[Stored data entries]
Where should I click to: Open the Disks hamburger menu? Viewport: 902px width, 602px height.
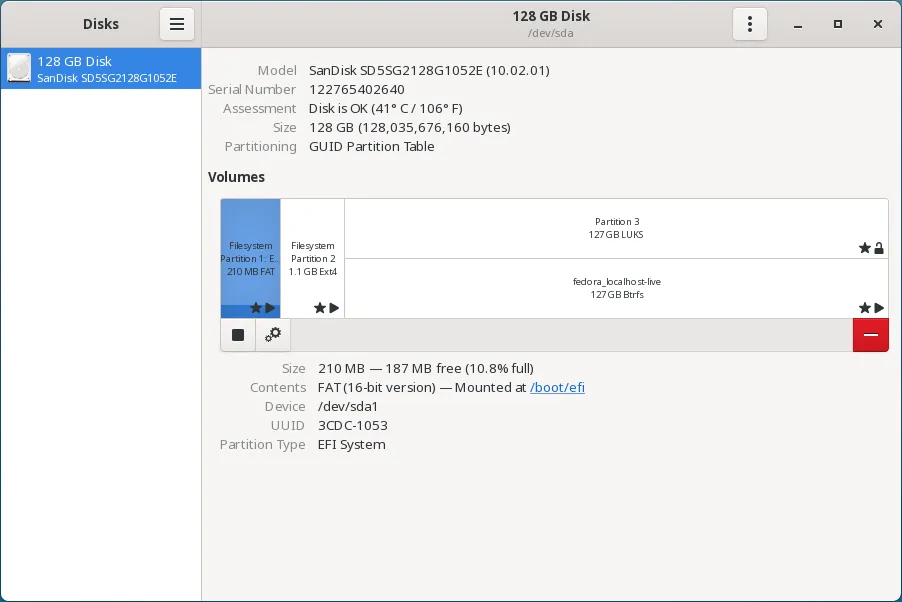(x=177, y=23)
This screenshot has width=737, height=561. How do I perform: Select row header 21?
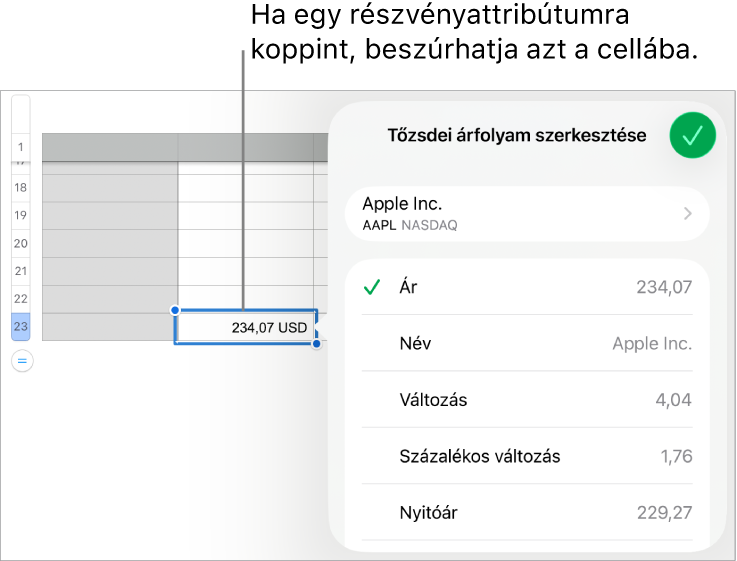(21, 271)
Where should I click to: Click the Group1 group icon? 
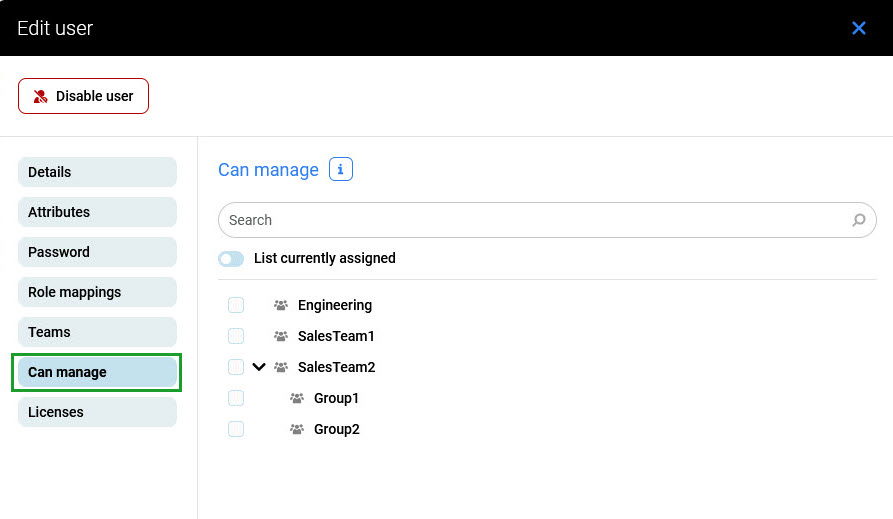(297, 399)
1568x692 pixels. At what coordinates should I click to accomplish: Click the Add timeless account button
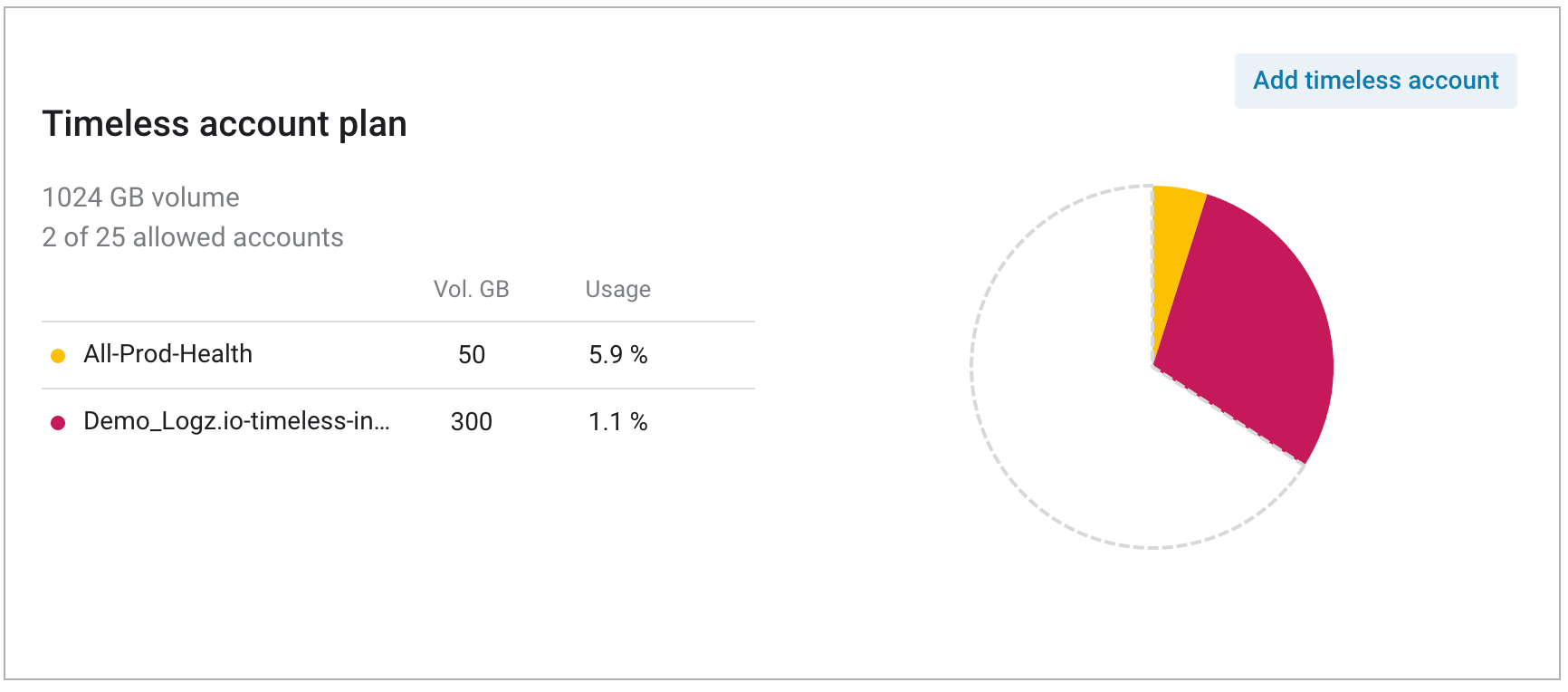coord(1375,81)
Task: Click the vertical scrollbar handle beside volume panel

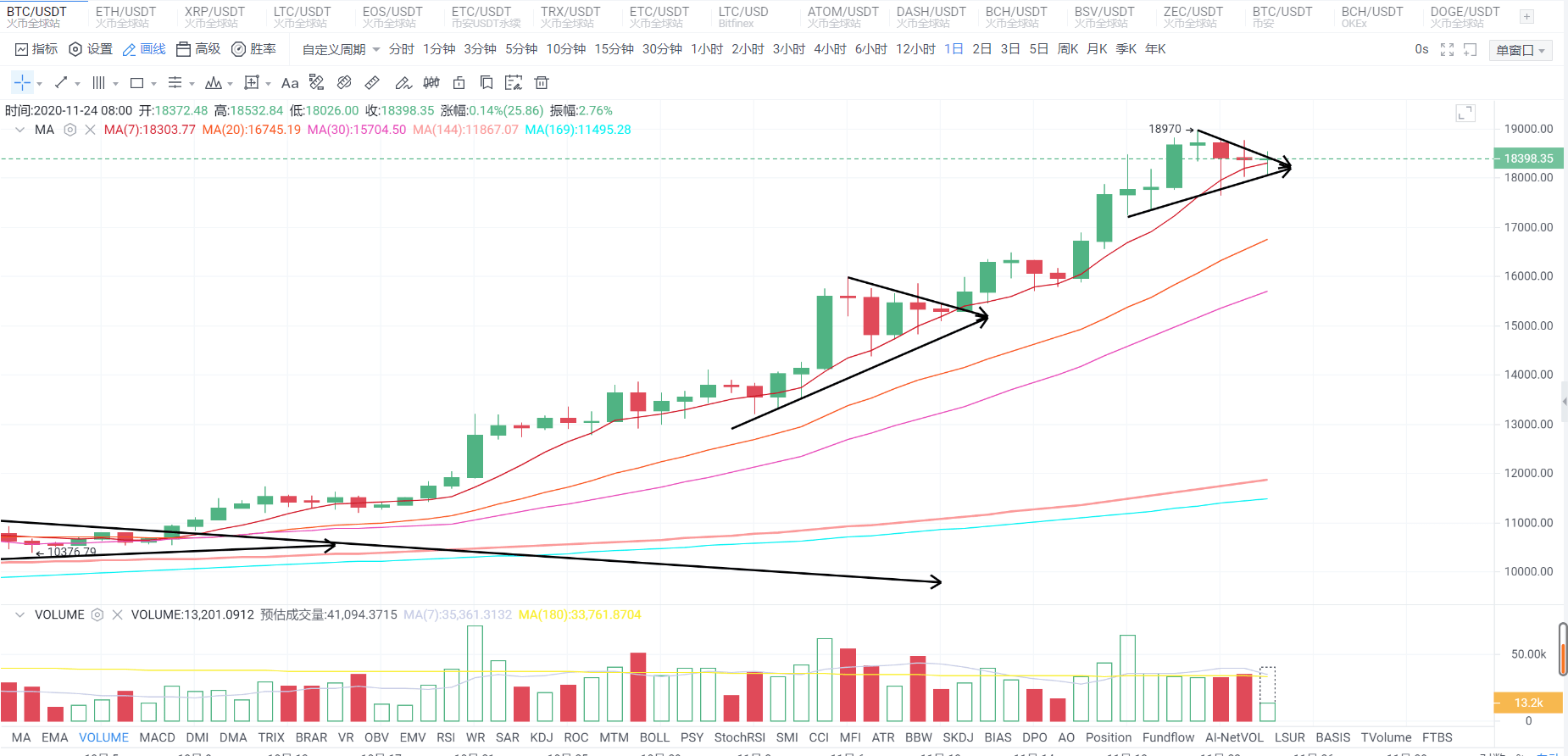Action: tap(1563, 649)
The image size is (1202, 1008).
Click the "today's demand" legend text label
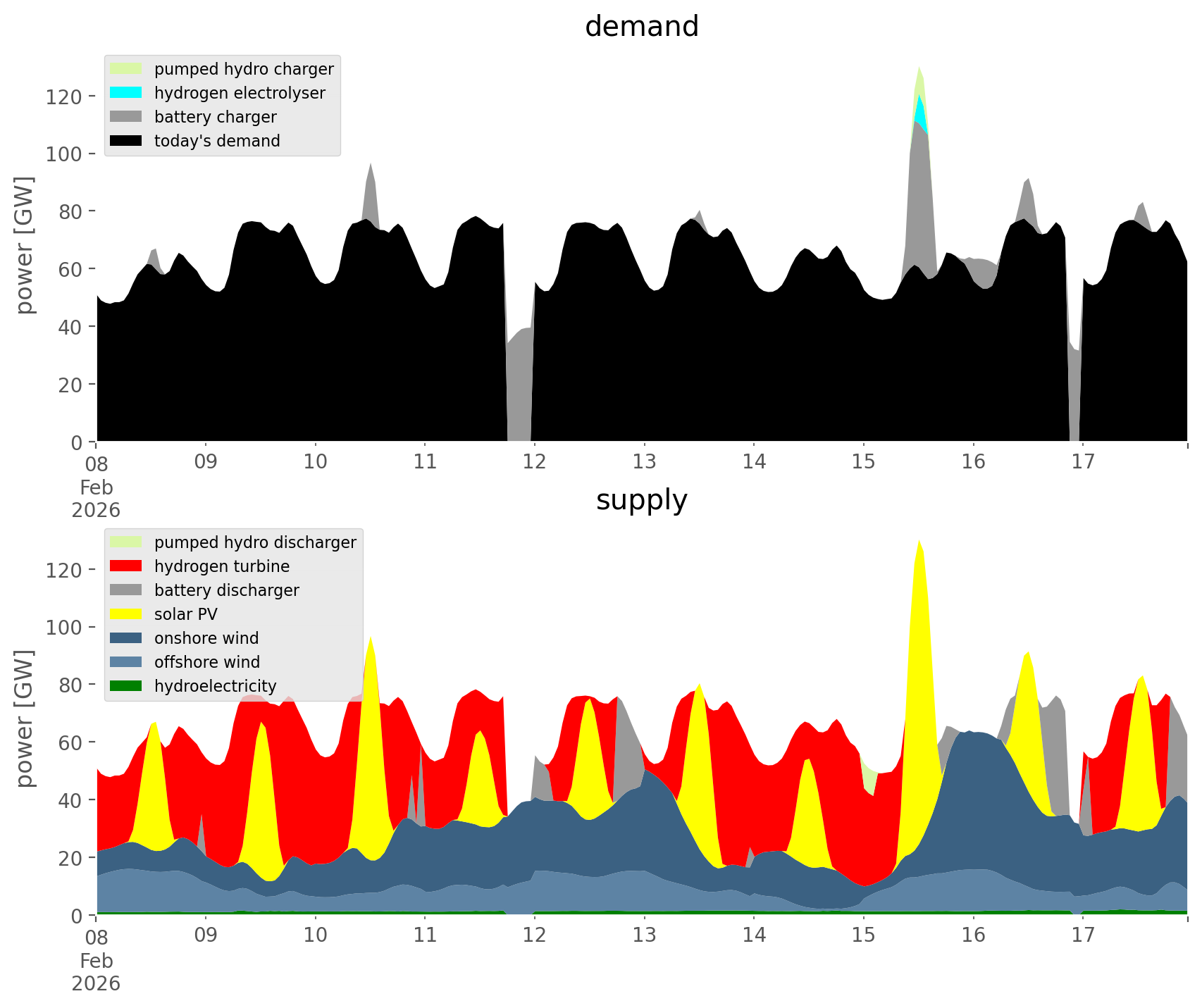(x=217, y=141)
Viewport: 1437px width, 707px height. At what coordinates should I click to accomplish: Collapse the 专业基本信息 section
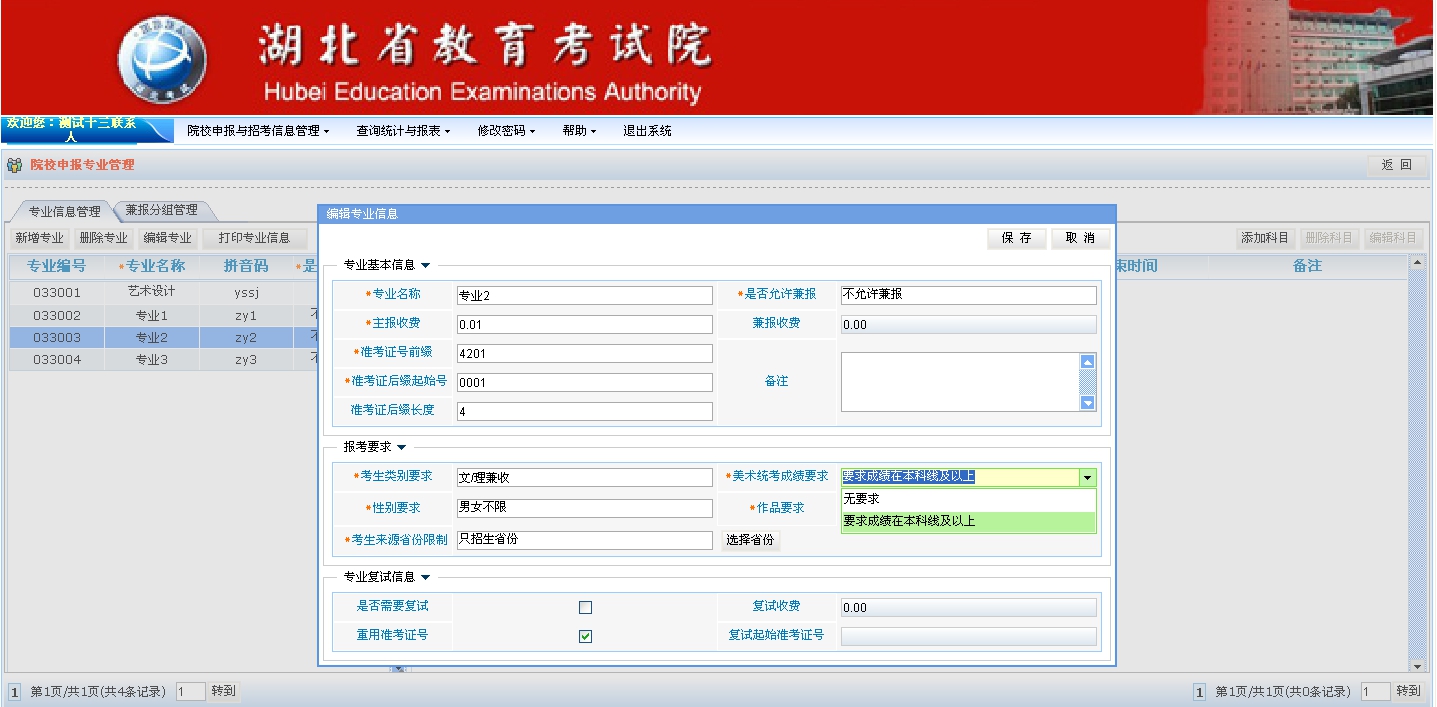click(x=425, y=266)
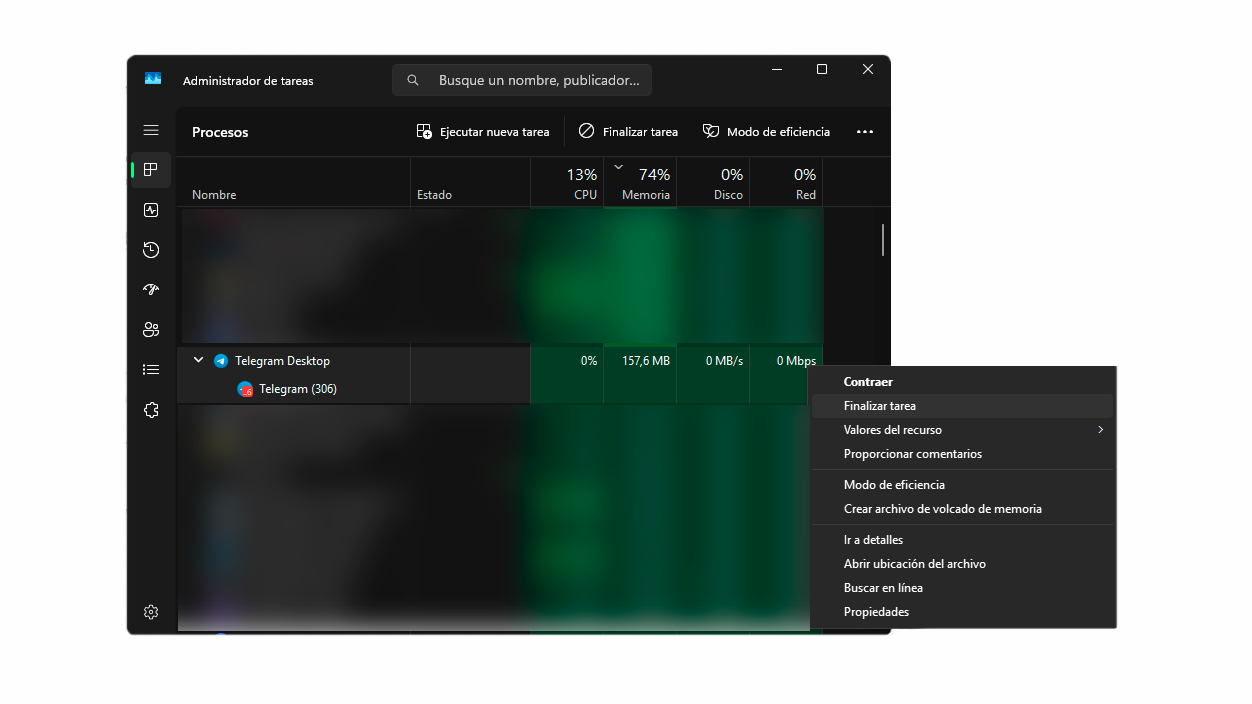Choose Propiedades in the context menu
The height and width of the screenshot is (704, 1252).
[876, 611]
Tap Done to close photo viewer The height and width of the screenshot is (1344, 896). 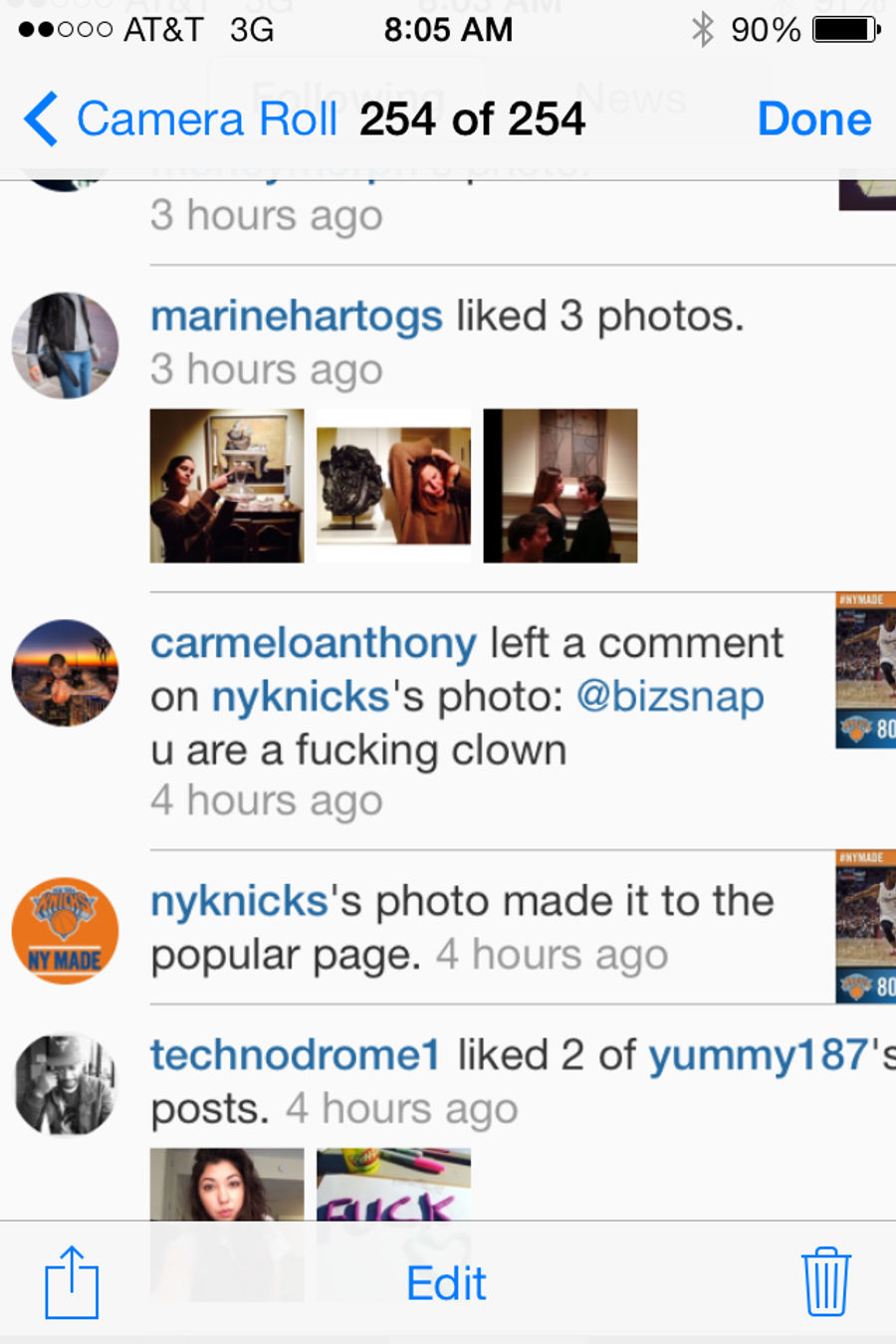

Requirement: Since the pictures are not wanted, copy only the text of the records above, exactly.

Exercise output:
Where should I click to: Open the Disks hamburger menu? Viewport: 902px width, 602px height.
(x=177, y=23)
This screenshot has width=737, height=561. How do I perform: Select row header 21?
(21, 271)
Where should I click to: Click the Group1 group icon? 
(297, 399)
1568x692 pixels. At what coordinates should I click to accomplish: Click the Add timeless account button
coord(1375,81)
Task: Click the vertical scrollbar handle beside volume panel

Action: tap(1563, 649)
The image size is (1202, 1008).
Click the "today's demand" legend text label
(x=217, y=141)
Viewport: 1437px width, 707px height. At what coordinates should I click to accomplish: Collapse the 专业基本信息 section
click(x=425, y=266)
Choose Propiedades in the context menu
The height and width of the screenshot is (704, 1252).
[876, 611]
Tap Done to close photo viewer The height and width of the screenshot is (1344, 896). 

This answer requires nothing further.